The fix? : Either don’t link your email account to the service or…make a secure email like protonmail and then use it.
Wallet Addresses :
This is not a new concept. There are companies like messari, chainalysis whose whole revenue model is to “analyse” blockchain data? Well what do they do with analysis?….Well one option is to offer “insights” to companies about your spending data of crypto.
The fix? : Use a different address whenever possible. Many wallets offer “subaddresses” where you can generate new addresses every time. Use them as much as possible.
Your IP Addresses :
While crypto is considered secure, it is “pseudo-anonymous”. Bitcoin org website itself says that some malicious node “might” log IP addresses.
The fix? : Simply, use Tor.
Two factor authentication :
Many exchanges implement 2FA but here comes the thing. Personally I have an experience..I’ve set my phone number for 2FA on binance. The next day, I have messages on my phone with chinese text citing BTC giveaways and what not.

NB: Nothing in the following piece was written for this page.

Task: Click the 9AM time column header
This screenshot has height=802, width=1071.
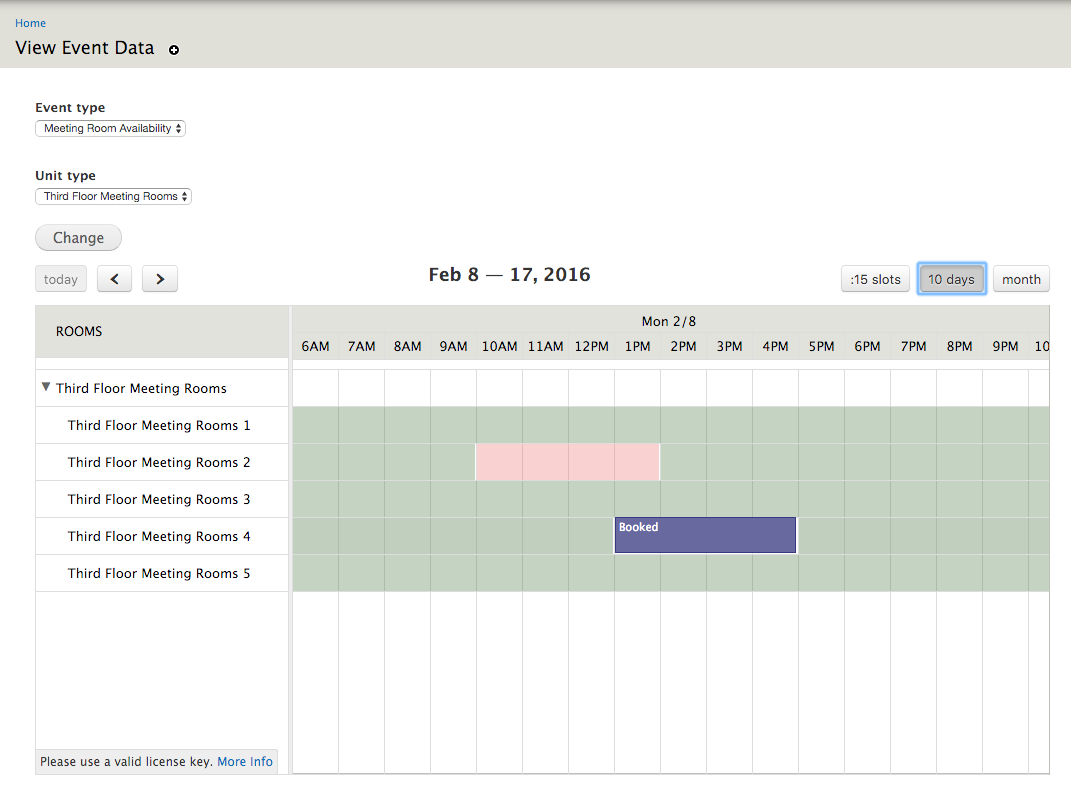Action: (453, 346)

The fix? : Use apps like Google Authenticator or Authy
Online ordering history :
This might be overkill but I feel it is never overkill to maintain privacy. Websites like amazon note down in bold ink that you ordered that hardware wallet. Many websites too have “tags” on what a customer is inclined to purchase. Always try to maintain a low profile atleast. Even the educational books on bitcoin or any crypto will make those analytics bots eyes turn.

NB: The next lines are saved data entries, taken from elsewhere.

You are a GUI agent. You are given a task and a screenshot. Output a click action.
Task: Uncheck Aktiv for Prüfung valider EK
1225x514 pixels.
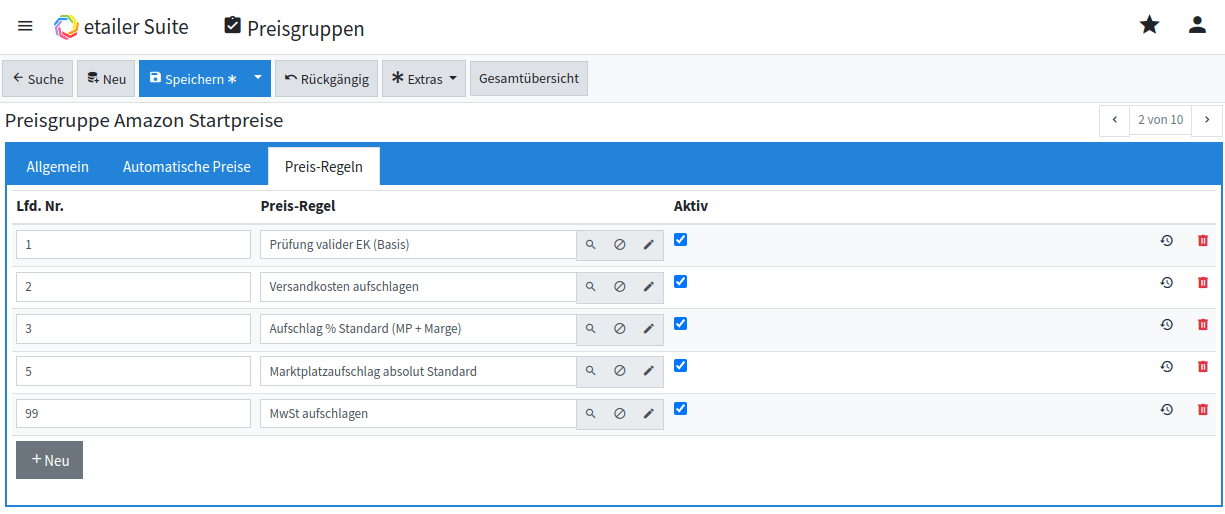point(681,240)
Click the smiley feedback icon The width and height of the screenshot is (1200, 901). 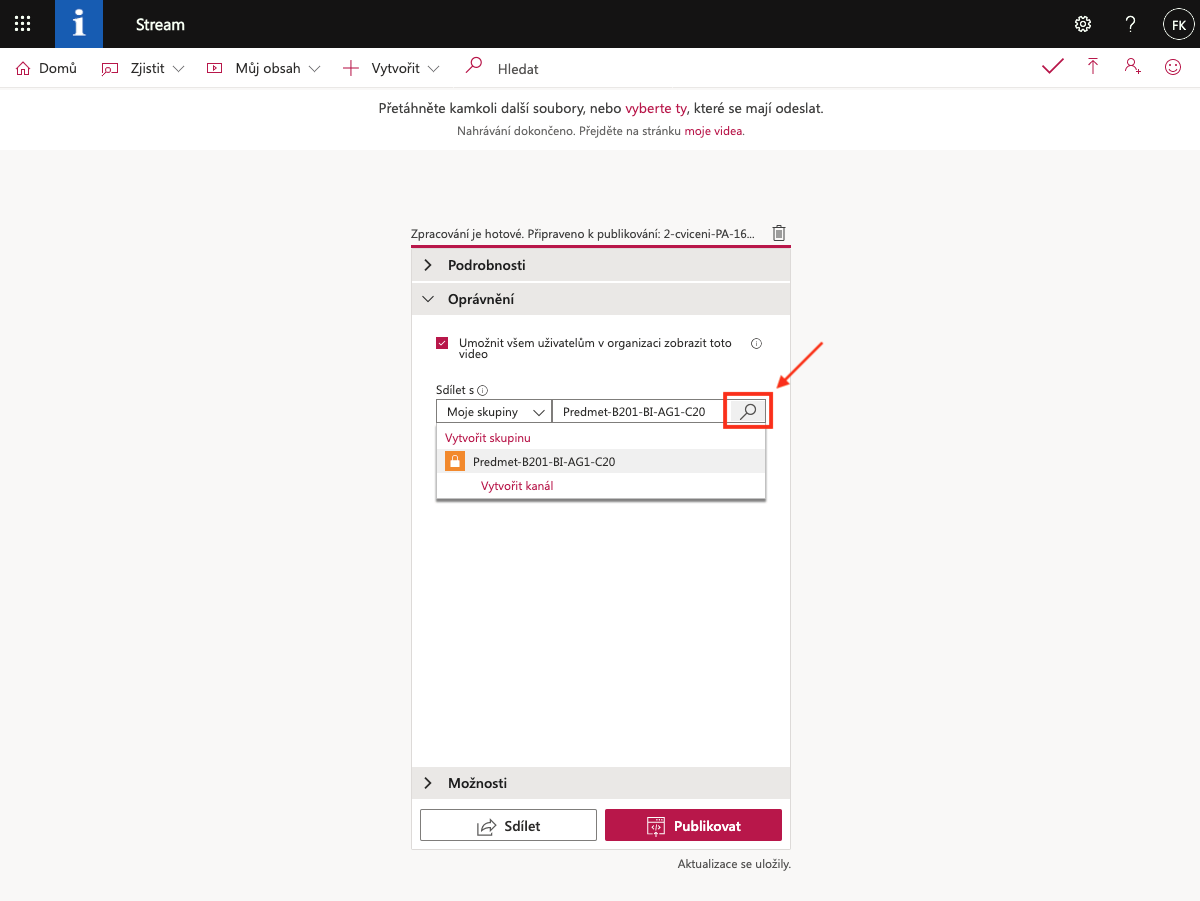point(1173,67)
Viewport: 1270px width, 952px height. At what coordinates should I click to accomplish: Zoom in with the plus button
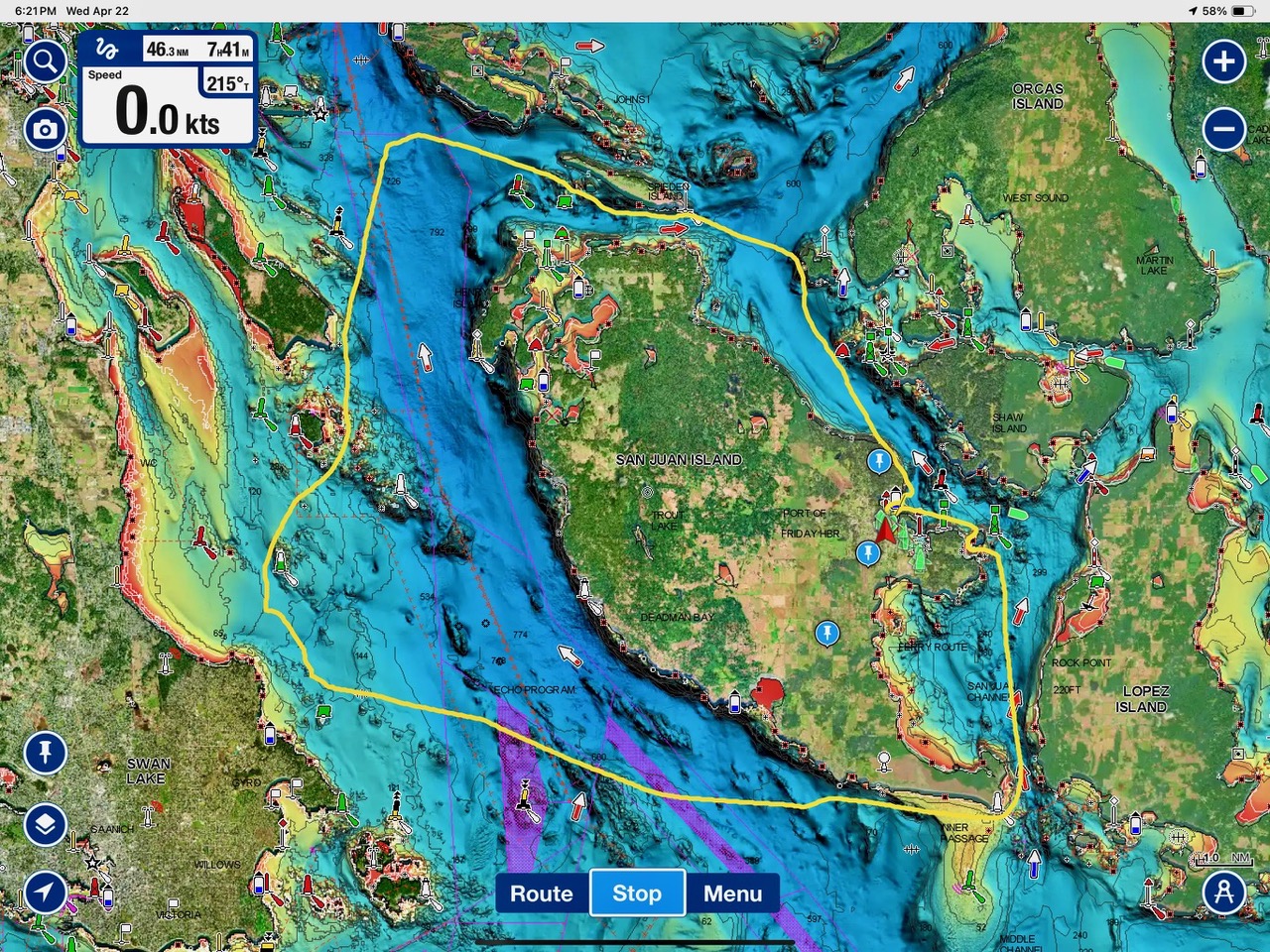pos(1223,61)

The fix? : Order books from original sellers. For example, monero books can be ordered on monero org website with monero itself as payment.(Just a usecase, not shilling). Buy hardware wallets on first party websites preferably with crypto as payment. No choice but amazon?..Make a new profile/address and order the item with cash as payment. Prefer hidden packaging..you don’t want any one in the delivery chain to see you are holding crypto. I also prefer gift packaging as it conceals stuff from many people in the delivery chain.
Never flex your gains :
This is a mistake I often do too..never reveal your gains/portfolio to anyone. There’s already enough people trying to get the data from you..don’t add to that cause.

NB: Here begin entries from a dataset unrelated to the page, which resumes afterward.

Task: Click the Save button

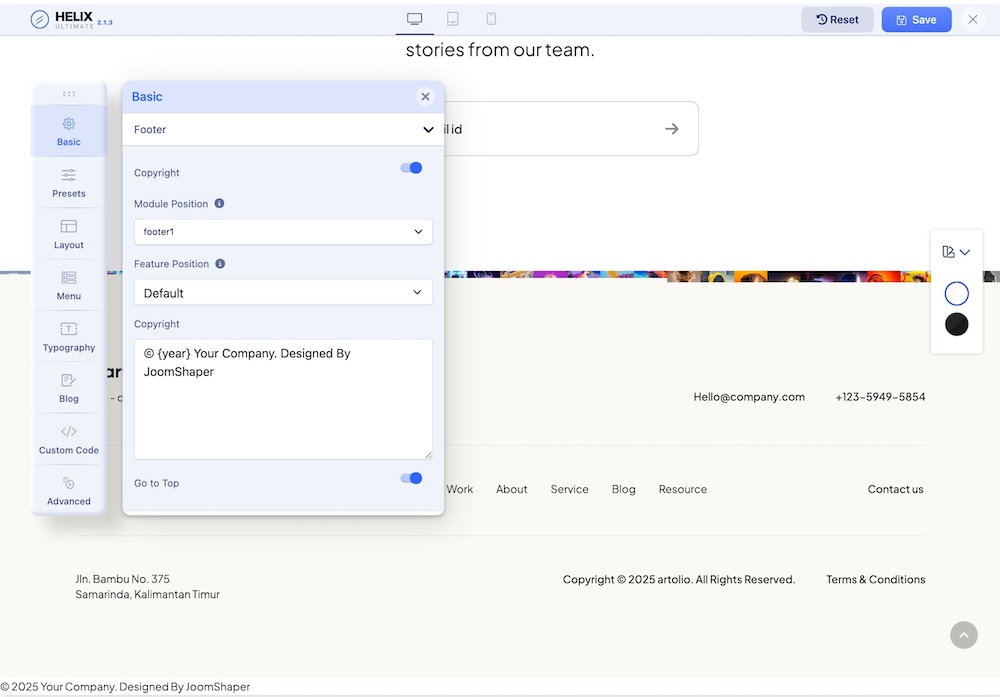Action: [916, 20]
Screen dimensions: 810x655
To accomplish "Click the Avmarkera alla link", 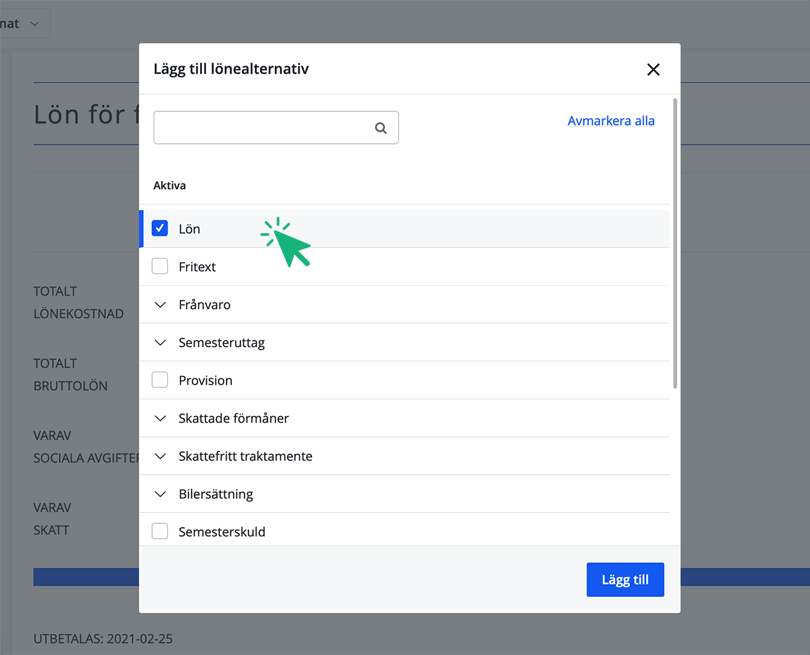I will pyautogui.click(x=611, y=121).
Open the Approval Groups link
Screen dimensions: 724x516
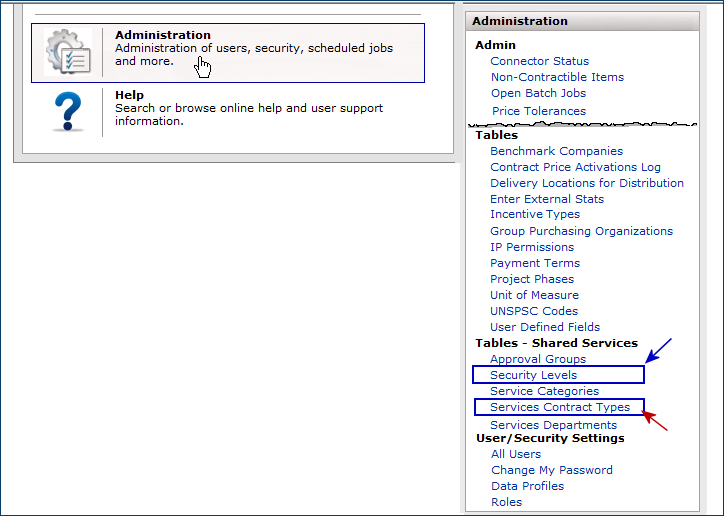(538, 359)
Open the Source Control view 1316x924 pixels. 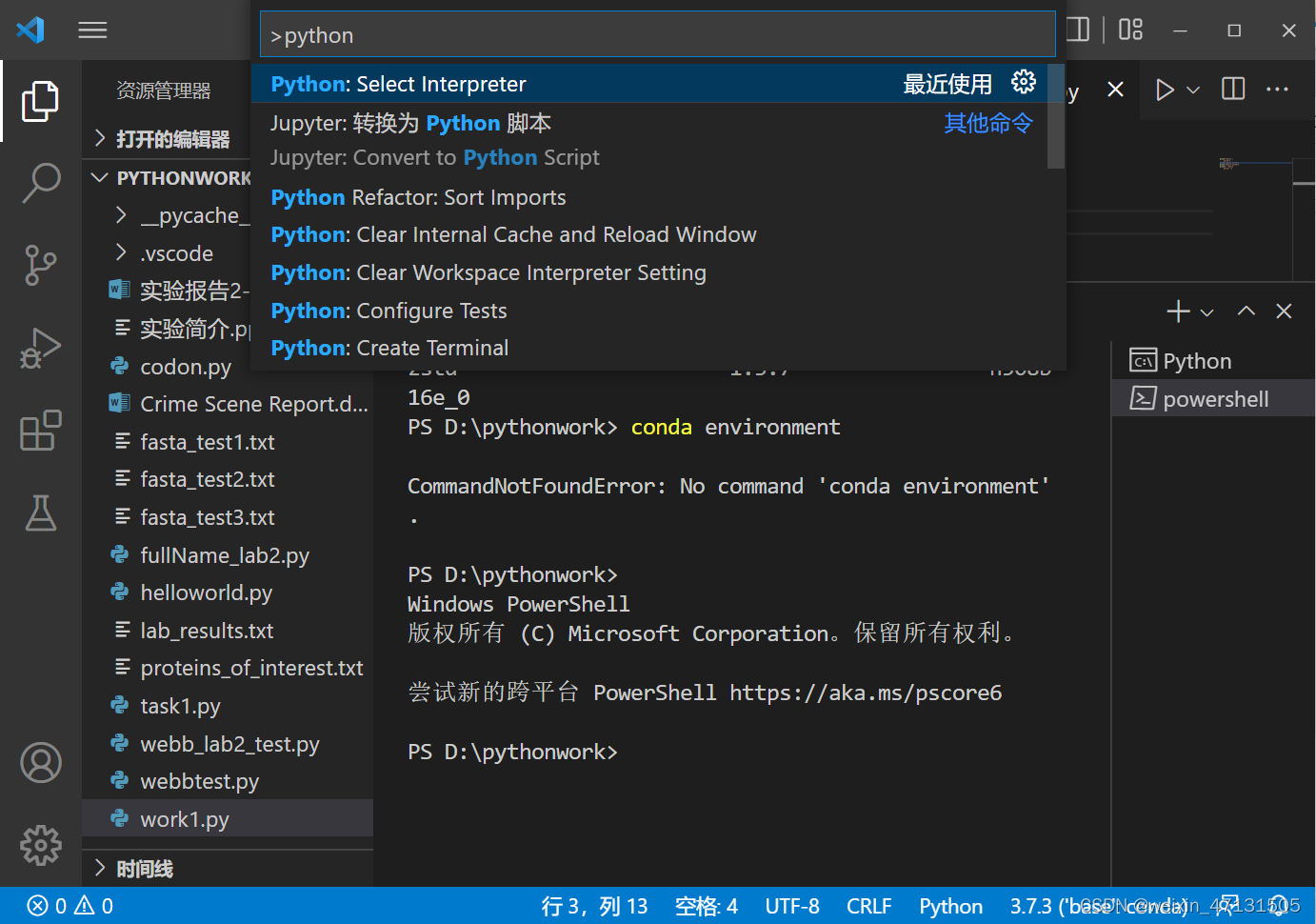pos(41,266)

More Quick Security Tips by thorthur22
2FA is must. But it’s not enough to just have it enabled. This is meant to be simple and quick, obviously you should learn more about each point.
Down and dirty security:
1- Get a google voice number. VOIP numbers can’t be SIM jacked. Free for U.S. use. VOIP numbers can be ported but GVoice numbers are locked by default so you can’t port it unless you first unlock it.
2- Get LastPass Authenticator or Authy. Don’t use Google Authenticator unless you understand the consequences, i.e. losing the device with your google auth loses those 2FA OTP codes(unless you manually back it up). If you do understand the consequences then you should be using a YubiKey.
3- Remove your cell number from your google account security, replace with google voice number or nothing. Best case is having 2FA via a properly used YubiKey.
4- If you use a password manager and you should, remove SMS 2FA from this or change to GVoice. Set PW manager to use YubiKey or TOTP Authenticator for 2FA.
5- Over the next month, cycle that dumb password you keep using on all your accounts with minor variations to something psuedo randomly generated via a password manager. BtC2DaM00n$ is not special.
6- Log into your cellphone providers website and set a telephone passcode. This will ensure no changes to your wireless account can be made over the phone without that code. Randomize the pin number and store it as a note or additional field in your password manager.
We can keep going and get more granular but this is a good 90% solution for most entry level crypto users, especially ones that were exposed in the Ledger leak.
Remember your entire online identify can be comprised by resusing the same password, and then someone taking your email.